Autism is a developmental difference in how a child communicates, plays, connects and processes the world — assessed through patterns in social communication, play and behaviour over time, not through a single physical event. Breath-holding spells are a physiological reflex. One does not cause or signal the other. If you also notice differences in eye contact, response to name, gestures, words or play, those are worth a developmental check on their own — but the breath-holding itself is not the clue.
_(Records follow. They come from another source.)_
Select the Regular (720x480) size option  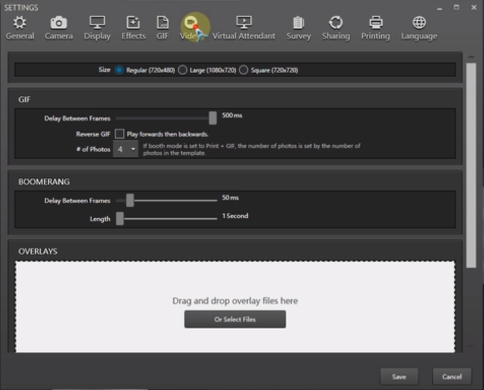120,70
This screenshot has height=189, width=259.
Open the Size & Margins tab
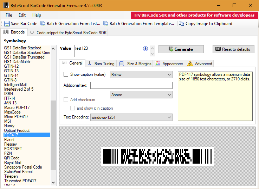[135, 63]
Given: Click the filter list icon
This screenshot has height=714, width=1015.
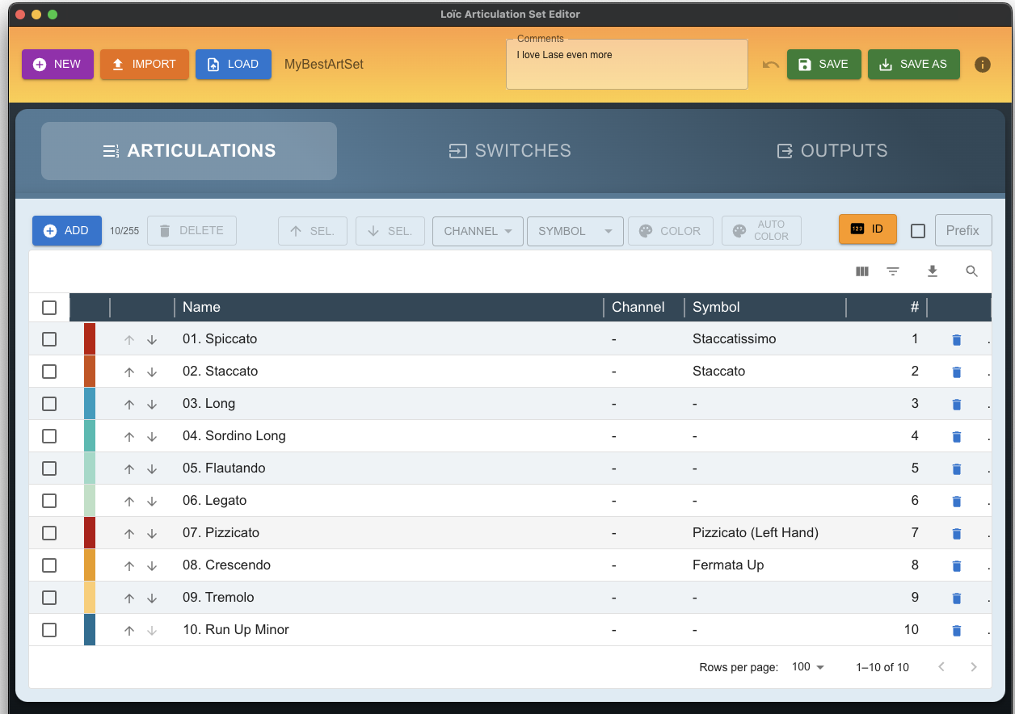Looking at the screenshot, I should point(893,271).
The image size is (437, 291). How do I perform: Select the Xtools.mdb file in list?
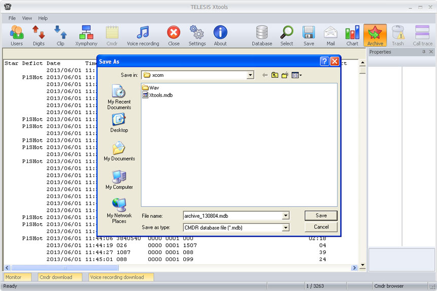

When to seek a medical check

Please have spells reviewed by a doctor — promptly — especially if they are frequent, if your child takes a long while to recover, if there is any stiffening, jerking or twitching, or if you are ever unsure whether it was a spell or a seizure. A paediatrician can confirm it is a simple breath-holding spell, check iron levels, and reassure you on what to do in the moment (stay calm, keep your child safe and lying flat, do not shake or splash water).

The Pinnacle way

If you have any wider worries about how your child is communicating, playing or developing, a structured, clinician-administered developmental check brings clarity and peace of mind. A clinical AbilityScore® and any diagnosis are formed only at a Pinnacle Blooms Network centre, under qualified clinician care — never from an app, a checklist or a single event you observe at home. Explore how a Pinnacle developmental check works, learn more about autism and early signs, or [start here](/) to find your nearest centre across our 70+ centres.

Trusted sources

American Academy of Pediatrics (HealthyChildren.org) guidance on breath-holding spells in young children; CDC "Learn the Signs. Act Early." developmental milestone resources; WHO ICD-11 framing of developmental conditions.

Next step — Worried about your child's development beyond these spells? [Book a developmental assessment with a Pinnacle clinician](/) and let a caring expert give you clarity.
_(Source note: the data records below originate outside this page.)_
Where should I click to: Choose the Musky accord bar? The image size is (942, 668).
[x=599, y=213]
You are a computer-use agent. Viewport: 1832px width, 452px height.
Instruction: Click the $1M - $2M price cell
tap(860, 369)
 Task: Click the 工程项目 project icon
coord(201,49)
This is general information, not a diagnosis — a clinical AbilityScore® and any diagnosis are formed only at a Pinnacle Blooms Network centre under qualified clinician care.

What to watch

Watch for very frequent spells, slow recovery, any stiffening, jerking or twitching during the spell, or uncertainty over whether it was a spell or a seizure — all reasons to see a doctor promptly.

Try this at home

During a spell, stay calm, lay your child flat on their side and keep them safe — never shake them or splash water. They will usually recover within seconds; afterwards, comfort them gently.

Trusted sources

Developed by SETU Consortium · Pinnacle Blooms Network · Last reviewed 2026-06-10 · reviewed every 365 days

This is general information, not a diagnosis. A clinical AbilityScore® and any diagnosis are formed only at a Pinnacle Blooms Network centre, under qualified clinician care.

Frequently asked

Are breath-holding spells linked to autism?
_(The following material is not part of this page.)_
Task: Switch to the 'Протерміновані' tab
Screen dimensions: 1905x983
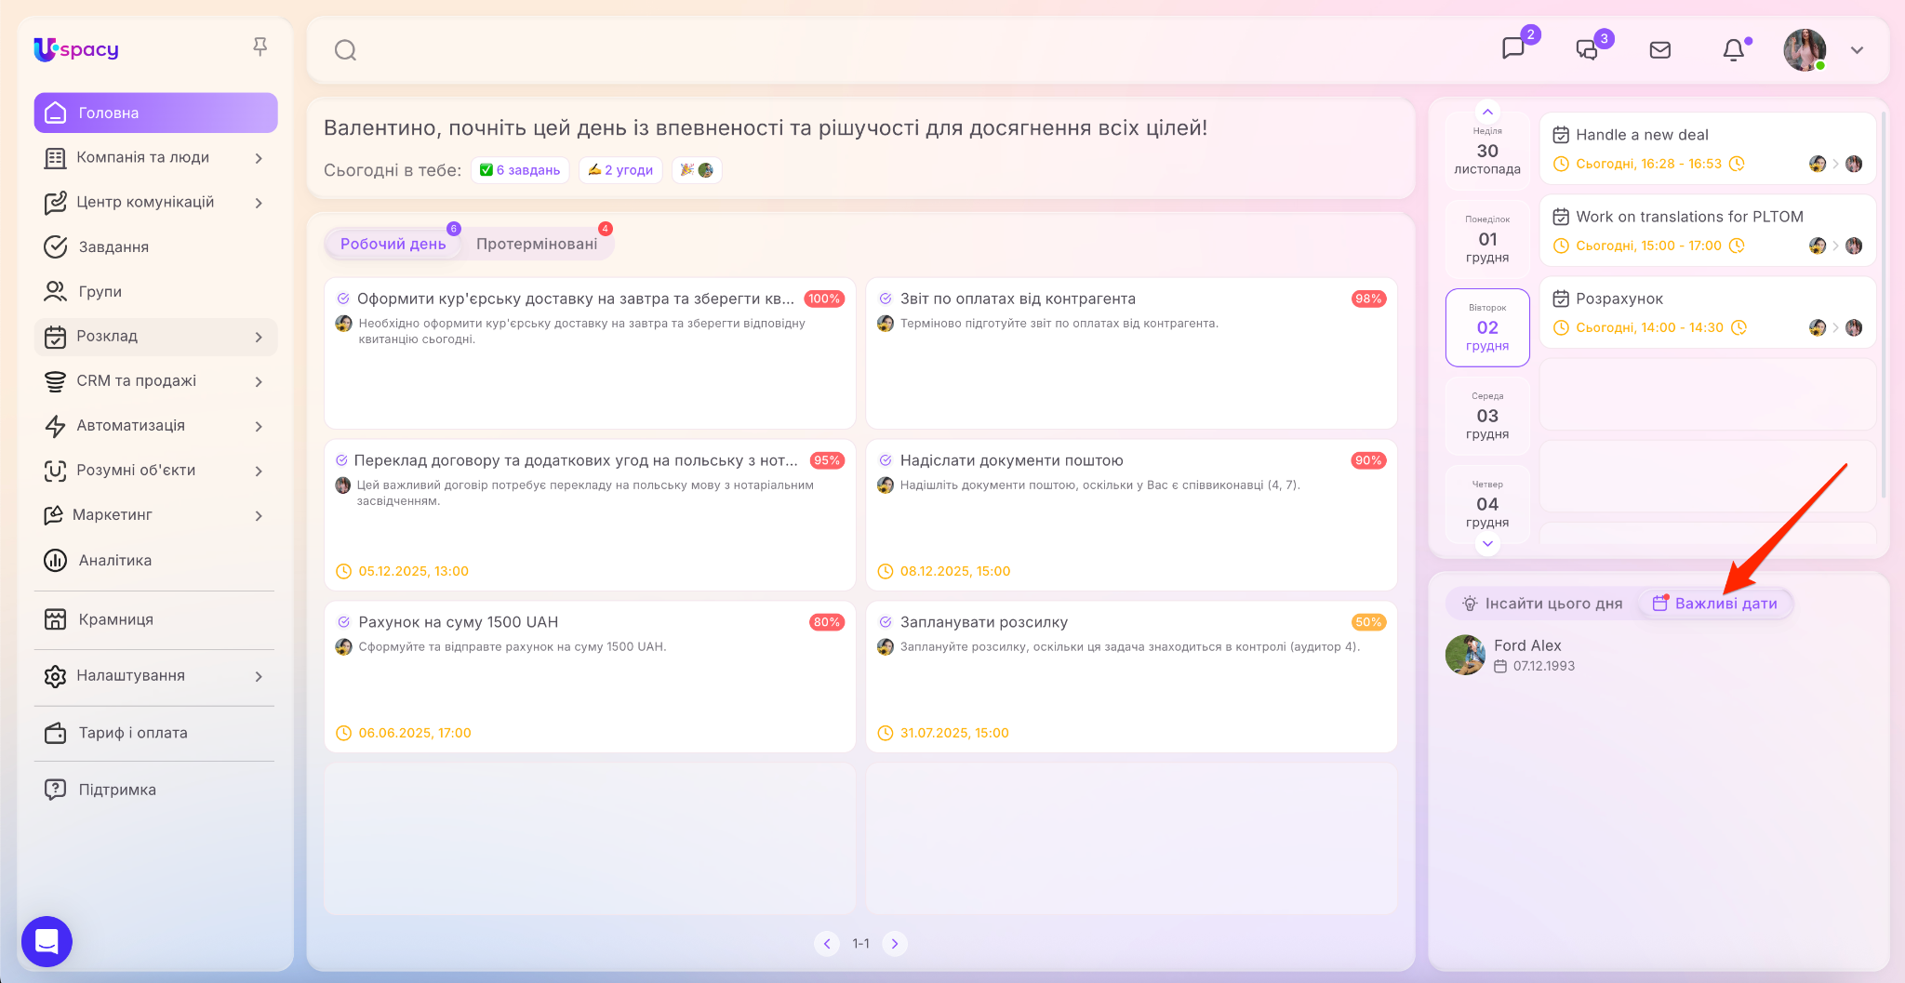Action: click(537, 244)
No. Breath-holding spells are an involuntary physical reflex in young children, while autism is a developmental difference in communication, play and connection. The two are unrelated, and a spell on its own does not signal autism.

At what age do breath-holding spells usually stop?

Most children outgrow breath-holding spells by around 4 to 6 years of age. They commonly begin between 6 months and 2 years and become less frequent as the child grows.

Should I see a doctor about my child's breath-holding spells?

Yes, a calm medical check is wise — especially if spells are frequent, recovery is slow, or there is any stiffening or jerking. A paediatrician can confirm they are simple spells, check iron levels and reassure you on what to do.

What should I do during a breath-holding spell?

Stay calm, lay your child flat on their side and keep them safe. Do not shake them or splash water. Most spells resolve within seconds, after which your child may be briefly drowsy before returning to normal.